[RECORDS PROVIDED]
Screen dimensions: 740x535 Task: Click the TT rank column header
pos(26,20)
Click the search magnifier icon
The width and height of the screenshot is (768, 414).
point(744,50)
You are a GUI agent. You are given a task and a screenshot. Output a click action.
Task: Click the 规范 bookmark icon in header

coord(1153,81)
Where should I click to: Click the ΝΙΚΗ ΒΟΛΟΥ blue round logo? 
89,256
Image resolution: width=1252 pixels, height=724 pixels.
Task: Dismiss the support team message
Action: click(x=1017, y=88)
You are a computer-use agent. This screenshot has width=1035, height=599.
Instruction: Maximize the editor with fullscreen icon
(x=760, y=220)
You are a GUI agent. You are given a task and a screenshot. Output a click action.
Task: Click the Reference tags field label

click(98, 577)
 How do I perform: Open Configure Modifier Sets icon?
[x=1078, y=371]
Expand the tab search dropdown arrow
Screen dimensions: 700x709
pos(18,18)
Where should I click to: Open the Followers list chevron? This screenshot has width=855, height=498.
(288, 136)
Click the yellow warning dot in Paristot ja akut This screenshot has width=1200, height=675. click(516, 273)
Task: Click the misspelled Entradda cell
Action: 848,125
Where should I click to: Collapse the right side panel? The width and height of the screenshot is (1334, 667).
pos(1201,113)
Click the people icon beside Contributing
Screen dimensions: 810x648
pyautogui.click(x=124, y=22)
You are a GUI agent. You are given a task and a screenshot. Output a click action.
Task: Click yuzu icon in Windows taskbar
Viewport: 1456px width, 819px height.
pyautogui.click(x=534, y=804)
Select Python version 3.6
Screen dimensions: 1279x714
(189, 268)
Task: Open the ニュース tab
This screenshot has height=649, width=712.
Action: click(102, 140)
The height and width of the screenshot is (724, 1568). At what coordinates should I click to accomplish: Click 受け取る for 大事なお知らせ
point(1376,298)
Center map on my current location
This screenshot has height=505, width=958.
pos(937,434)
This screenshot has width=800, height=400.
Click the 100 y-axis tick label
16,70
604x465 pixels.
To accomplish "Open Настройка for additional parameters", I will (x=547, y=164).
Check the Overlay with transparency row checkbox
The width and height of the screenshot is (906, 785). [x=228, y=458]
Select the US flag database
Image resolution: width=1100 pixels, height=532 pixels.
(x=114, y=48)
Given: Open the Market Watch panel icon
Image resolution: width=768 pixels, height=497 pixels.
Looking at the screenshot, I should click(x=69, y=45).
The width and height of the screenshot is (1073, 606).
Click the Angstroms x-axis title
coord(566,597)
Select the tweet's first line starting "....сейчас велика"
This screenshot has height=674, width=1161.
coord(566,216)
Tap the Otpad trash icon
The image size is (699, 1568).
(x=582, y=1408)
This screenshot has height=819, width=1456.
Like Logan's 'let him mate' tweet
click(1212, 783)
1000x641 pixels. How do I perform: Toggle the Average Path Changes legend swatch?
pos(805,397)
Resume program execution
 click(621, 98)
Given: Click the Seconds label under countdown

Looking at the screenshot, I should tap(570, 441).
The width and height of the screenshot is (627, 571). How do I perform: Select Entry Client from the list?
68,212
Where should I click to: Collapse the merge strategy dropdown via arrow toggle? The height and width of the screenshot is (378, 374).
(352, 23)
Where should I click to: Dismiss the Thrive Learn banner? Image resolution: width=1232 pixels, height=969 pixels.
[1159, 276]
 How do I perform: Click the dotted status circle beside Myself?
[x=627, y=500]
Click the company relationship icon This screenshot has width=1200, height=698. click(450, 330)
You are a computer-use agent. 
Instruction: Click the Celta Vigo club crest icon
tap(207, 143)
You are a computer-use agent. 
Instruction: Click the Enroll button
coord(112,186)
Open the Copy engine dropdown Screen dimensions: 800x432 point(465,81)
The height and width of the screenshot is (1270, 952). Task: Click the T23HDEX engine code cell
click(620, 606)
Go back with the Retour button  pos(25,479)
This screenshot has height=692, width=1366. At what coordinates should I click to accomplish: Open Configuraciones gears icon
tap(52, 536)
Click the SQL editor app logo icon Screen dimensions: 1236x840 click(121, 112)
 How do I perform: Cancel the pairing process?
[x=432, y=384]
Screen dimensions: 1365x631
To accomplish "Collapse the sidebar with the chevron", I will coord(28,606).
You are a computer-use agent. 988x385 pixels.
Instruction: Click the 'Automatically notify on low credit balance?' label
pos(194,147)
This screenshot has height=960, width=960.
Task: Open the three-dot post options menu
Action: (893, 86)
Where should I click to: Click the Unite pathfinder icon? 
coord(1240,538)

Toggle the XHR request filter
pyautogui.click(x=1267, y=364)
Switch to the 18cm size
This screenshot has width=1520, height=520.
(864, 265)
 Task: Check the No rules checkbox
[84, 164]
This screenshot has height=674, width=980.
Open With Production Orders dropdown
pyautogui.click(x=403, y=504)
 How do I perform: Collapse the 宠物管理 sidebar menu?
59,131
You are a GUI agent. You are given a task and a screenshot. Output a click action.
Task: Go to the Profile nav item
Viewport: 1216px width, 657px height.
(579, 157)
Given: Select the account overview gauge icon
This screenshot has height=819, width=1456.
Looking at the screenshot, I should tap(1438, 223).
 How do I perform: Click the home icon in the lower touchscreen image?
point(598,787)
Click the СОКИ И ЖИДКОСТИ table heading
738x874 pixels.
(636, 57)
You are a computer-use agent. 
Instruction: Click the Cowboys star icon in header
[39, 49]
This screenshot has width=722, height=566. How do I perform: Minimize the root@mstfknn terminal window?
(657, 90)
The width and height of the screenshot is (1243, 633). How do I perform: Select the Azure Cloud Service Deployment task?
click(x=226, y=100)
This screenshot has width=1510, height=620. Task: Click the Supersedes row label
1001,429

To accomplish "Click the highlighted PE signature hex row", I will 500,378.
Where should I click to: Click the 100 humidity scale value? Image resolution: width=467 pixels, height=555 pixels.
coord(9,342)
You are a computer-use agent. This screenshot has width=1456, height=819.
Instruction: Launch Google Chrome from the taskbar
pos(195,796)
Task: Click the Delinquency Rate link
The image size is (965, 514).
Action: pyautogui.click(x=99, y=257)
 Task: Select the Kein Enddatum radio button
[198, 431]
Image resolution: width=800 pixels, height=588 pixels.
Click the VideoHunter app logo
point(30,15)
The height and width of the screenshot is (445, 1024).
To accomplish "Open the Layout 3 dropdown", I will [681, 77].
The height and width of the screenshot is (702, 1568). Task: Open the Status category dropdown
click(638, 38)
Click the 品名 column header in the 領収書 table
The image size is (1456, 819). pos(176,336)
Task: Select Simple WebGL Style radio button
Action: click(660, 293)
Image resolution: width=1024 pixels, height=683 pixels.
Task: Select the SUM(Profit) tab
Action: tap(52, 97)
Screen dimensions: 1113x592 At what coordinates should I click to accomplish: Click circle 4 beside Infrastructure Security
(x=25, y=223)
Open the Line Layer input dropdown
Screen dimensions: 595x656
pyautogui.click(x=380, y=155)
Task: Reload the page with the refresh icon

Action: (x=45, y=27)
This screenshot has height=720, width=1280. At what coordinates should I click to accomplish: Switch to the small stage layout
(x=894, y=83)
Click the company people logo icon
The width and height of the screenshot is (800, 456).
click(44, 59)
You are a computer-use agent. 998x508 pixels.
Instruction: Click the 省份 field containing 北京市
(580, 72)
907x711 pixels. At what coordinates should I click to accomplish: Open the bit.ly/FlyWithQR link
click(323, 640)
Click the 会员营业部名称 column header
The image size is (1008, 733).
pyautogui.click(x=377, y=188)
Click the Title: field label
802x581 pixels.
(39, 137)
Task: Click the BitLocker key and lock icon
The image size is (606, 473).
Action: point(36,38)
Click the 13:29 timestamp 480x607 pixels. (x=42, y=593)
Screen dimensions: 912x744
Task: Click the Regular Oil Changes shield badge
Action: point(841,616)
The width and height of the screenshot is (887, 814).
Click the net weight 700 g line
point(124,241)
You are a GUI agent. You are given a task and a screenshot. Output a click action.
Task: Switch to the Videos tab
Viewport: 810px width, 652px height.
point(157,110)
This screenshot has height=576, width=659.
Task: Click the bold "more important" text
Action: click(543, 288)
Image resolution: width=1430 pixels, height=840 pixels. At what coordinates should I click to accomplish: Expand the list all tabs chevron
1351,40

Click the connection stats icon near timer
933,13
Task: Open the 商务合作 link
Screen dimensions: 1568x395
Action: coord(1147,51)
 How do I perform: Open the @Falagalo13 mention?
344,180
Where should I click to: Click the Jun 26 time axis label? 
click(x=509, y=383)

[YOUR INSTRUCTIONS] Scale the records starting with the first line and going on through the line with "coord(1153,81)": reproduce every one of these lines, requests unchanged, with each coordinate in the answers multiplied by 0.3 and rounded to a whole number, halves rounding up. Give only these lines.

[COMPLETE OUTPUT]
Screen dimensions: 740x535 Task: Click the TT rank column header
pos(8,6)
Click the search magnifier icon
The width and height of the screenshot is (768, 414).
point(223,15)
You are a GUI agent. You are given a task and a screenshot. Output a click action.
Task: Click the 规范 bookmark icon in header

coord(346,24)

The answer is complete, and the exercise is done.